Lagi-lagi dia mengecup kening istrinya. Ternyata oh ternyata, William sengaja melakukan semua itu. Karena dia dapat melihat beberapa pasang mata yang sedang menatap dengan sinis ke arah pelaminan, di mana dirinya dan sang istri sedang berada.
“Ayo, Sayang. Aku suapin kamu kuenya,” tutur William lagi.
Amelia menerima kue itu dengan senyum yang memikat.
"Terima kasih, Willy. Kamu selalu tahu bagaimana membuatku bahagia." Dia pun memakan kue itu dengan nikmat, menikmati setiap gigitannya.

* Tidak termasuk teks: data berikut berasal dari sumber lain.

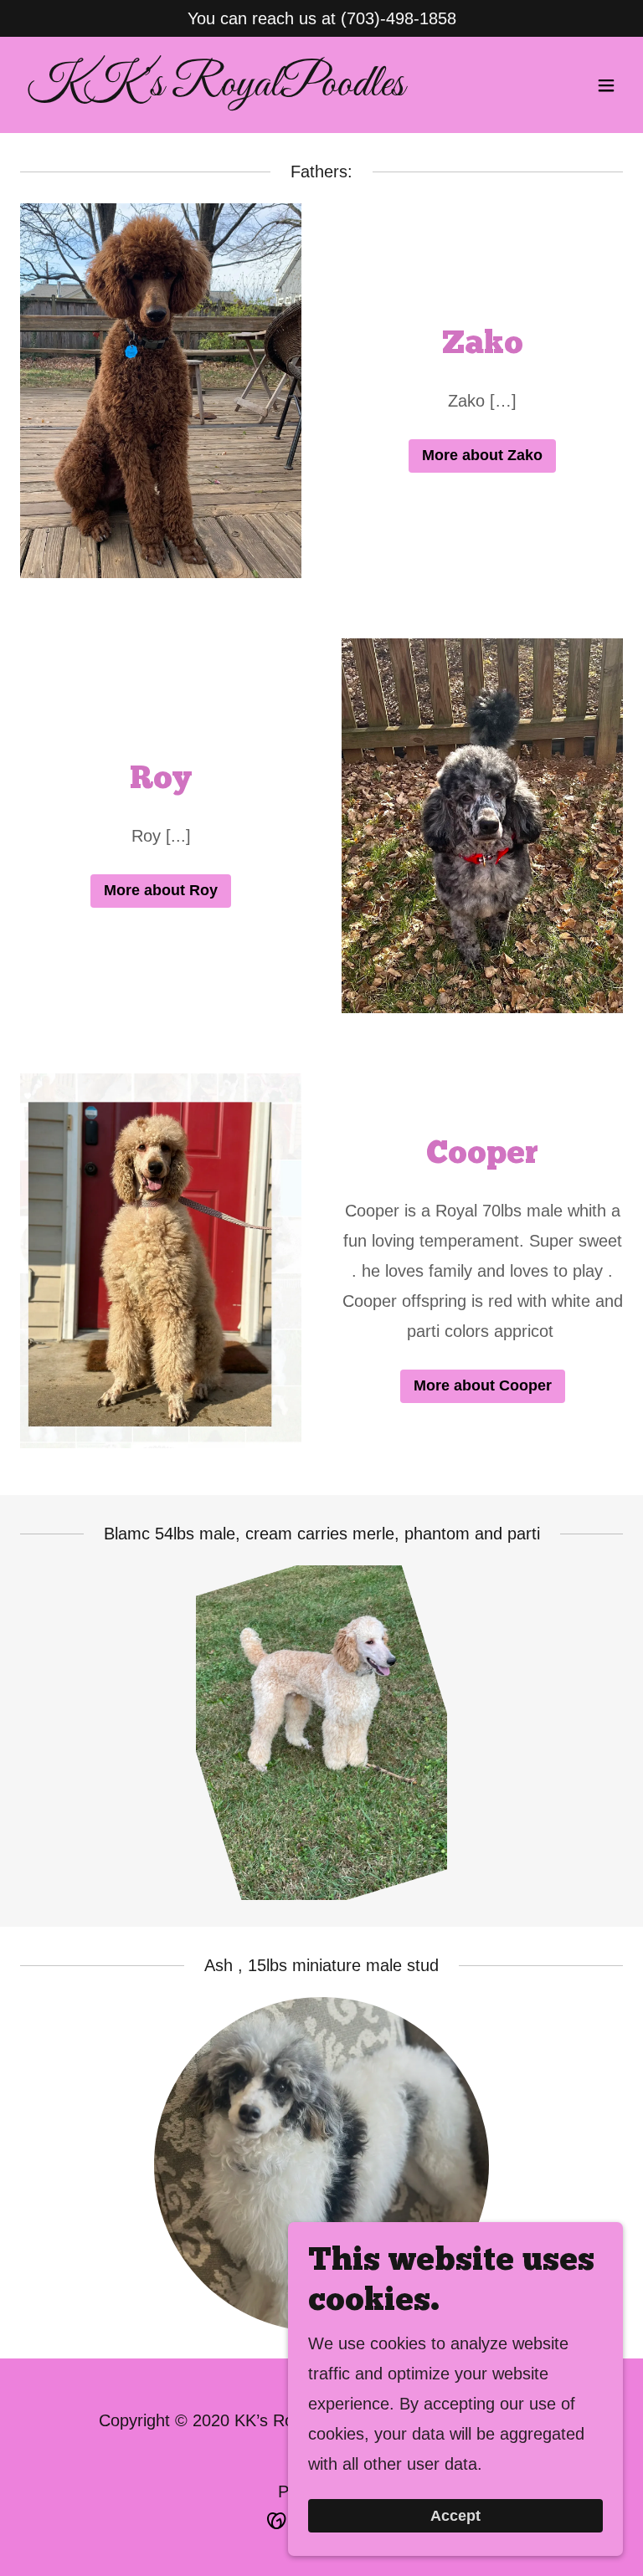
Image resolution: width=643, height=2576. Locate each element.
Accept (455, 2515)
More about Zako (482, 455)
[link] (215, 89)
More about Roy (161, 890)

“Iya, dong. Karena kamu adalah istriku. Masa depanku, makhluk Tuhan yang begitu aku sayangi.
Mereka berdua lalu melanjutkan acara suap-suapannya. Saling berbagi cerita-cerita lucu tentang saat-saat mereka bersama, serta impian-impian masa depan yang akan keduanya raih dengan penuh harapan.
Di antara candaan dan tawa yang tercipta diantara William dan Amelia ada ikatan yang semakin kuat di antara mereka, sebuah janji untuk saling mendukung dan mencintai satu sama lain sepanjang hidup mereka.

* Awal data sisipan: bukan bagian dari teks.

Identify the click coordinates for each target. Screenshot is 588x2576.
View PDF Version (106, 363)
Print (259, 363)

Para tamu dan undangan semuanya semakin larut di dalam pesta pernikahan keduanya yang sungguh mewah. Semua orang terlihat sedang menikmati kuliner yang berlimpah ruah di pesta itu.
Akan tetapi tanpa diketahui oleh keduanya ada beberapa orang yang tidak menyukai kemesraan mereka.
Ternyata bukan hanya Julius yang terluka atas pernikahan William dan Amelia. Ada dua orang pria lain yang juga tidak menyukai pernikahan mereka. Keduanya adalah Carlos dan Alex.
Di tempat terpisah kedua pria itu sedang menatap tajam ke arah pelaminan.
“Amelia! Ternyata gara-gara William Danielson, kamu terus menolakku selama ini!” geram Alex yang merupakan teman kuliahnya.
Sedangkan Carlos yang juga ikut kecewa hanya mampu menatap nanar ke arah Amelia. Raut wajahnya sungguh menggambarkan kesedihan yang mendalam.